RCI/RFC experimental results (photo by J. Siebenthal)

RFC (5 drops)

 

 

 

RCI (20 drops)

 

 

 

Question 2: (3 points) Fill out a grid like the one above with your observations and include it in your report.

Question 3: (2 points) Would you choose RFC or RCI for an indicator?   Why?

 

3. Testing Common Substances with RCI.

Place a small amount of each of the following (or your substitutions) into your clear jars (use new jars!): vinegar, Tums - crushed, water, Seven-Up, baking soda, lemon juice, and Milk of Magnesia.  Then, add 30 - 40 drops of RCI to each jar.  Make observations.

Question 4: (3 points) For each of the seven substances, tell whether it is acidic, basic, and neutral BASED ON YOUR OBSERVATIONS.   Explain how you arrived at your assignments (include your observations and what you concluded based on your observation).

4. Introducing the pH Scale

There are several different kinds of acids and bases -- some are stronger and some are weaker. How can we tell which is which? We use something called the pH Scale. We can identify where something is on the pH scale by testing it with pH paper. (If you are interested in obtaining pH paper, please email me and ask.  However, you do not need to have pH paper to do this part of the experiment.) The pH scale is visible with pH paper through color changes similar to the cabbage indicator you made in this experiment (see below).

Saved entries:

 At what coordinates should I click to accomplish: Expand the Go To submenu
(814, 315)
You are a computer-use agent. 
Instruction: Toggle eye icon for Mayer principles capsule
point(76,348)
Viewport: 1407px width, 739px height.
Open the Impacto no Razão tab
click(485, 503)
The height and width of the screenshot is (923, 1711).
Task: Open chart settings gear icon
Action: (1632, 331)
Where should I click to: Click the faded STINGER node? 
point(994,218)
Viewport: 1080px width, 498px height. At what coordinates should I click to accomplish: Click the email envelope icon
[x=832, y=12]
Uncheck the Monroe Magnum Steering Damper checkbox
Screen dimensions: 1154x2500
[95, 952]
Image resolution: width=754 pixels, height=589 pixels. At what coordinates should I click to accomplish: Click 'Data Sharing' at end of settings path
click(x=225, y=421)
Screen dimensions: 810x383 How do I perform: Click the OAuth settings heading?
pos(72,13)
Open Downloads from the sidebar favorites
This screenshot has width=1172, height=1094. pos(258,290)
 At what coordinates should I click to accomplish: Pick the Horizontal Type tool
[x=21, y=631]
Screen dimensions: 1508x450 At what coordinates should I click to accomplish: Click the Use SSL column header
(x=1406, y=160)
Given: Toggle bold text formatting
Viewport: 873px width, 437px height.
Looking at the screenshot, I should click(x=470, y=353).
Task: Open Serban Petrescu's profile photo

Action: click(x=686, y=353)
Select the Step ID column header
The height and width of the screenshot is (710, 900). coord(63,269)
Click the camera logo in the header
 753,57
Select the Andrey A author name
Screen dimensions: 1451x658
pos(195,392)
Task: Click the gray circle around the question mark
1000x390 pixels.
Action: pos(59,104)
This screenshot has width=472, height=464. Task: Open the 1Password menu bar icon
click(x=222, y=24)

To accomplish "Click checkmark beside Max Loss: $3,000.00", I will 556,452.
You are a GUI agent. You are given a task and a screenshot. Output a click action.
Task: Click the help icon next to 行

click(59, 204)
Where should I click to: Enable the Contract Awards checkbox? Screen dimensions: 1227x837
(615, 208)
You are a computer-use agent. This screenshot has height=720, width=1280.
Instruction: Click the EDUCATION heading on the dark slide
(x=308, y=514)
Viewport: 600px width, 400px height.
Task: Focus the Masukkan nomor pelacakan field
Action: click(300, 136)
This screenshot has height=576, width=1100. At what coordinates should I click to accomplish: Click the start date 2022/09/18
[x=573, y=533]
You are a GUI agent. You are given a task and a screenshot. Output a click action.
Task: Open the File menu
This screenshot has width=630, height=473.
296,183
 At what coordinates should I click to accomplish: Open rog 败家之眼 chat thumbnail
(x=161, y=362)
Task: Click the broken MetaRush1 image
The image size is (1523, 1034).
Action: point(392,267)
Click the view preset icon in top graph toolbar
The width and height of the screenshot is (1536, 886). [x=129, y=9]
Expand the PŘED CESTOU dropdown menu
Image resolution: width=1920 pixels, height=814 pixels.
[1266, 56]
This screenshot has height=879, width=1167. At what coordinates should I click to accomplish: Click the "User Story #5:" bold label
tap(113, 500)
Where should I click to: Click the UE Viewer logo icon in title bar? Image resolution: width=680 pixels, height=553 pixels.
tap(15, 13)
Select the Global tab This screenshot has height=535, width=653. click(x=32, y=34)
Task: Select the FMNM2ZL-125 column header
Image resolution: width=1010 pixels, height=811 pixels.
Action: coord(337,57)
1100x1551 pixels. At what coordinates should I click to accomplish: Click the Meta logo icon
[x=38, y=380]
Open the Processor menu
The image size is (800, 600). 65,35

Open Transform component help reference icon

WHAT THE TASK REQUIRES: Carry on the cabbage indicator lab handout from its last sentence. You won't need the rows for this.

EXERCISE RESULT:
pH

1

2

3

5

7

9

11

13

14

 

Strong Acid

 

 

 

Neutral

 

 

 

Strong Base

Notice that the scale is backwards from what you might expect: Stronger acid, Lower pH. Also realize that the pH scale is like the Richter Scale for earthquakes, each step differs by a factor of 10 (is 10 times stronger or weaker).   Section 8.4 of your text is a great reference.

Question 5: (2 points) Using your RCI observations thus far, assign pH values to the colors you have observed.

5. Application

As you likely know or have read in the "Health Note" on page 302, acid-base reactions are utilized for relieving upset (acidic) stomachs.  Gastric juice is actually a solution of hydrochloric acid, HCl.  While making an HCl solution at home may be a costly and needlessly dangerous exercise, we can still appreciate the type of reaction by simulating this principle with the acid in vinegar (acetic acid) and antacids.

Measure out about 10 mL of vinegar into a jar and add 30 - 40 drops of RCI.  Note the color of the solution.  Then, crush one tablet of Tums and add it to the jar.  STIR WELL!  Note the color of the solution.   Continue this process until the solution is neutral.

tums and indicator (photo by J. Siebenthal)

Question 6: (3 points) How did you know the solution was neutral?  How many tablets did it take?  What does it mean when a solution is described as "neutral"?

Continue to add several more tablets and continue to note any color changes in the solution.

Question 7: (2 points) What additional color observations have been made?   What do they mean?  What is the implication for treating patients?

 

Finish your experiment by choosing ONE of the following:

Choice A: For Those Who Have a Second Brand of Antacid Available To Them
Repeat Procedure 5 as written above for your alternate antacid (note: if you second antacid is a liquid, use one teaspoon in the procedure instead of one tablet).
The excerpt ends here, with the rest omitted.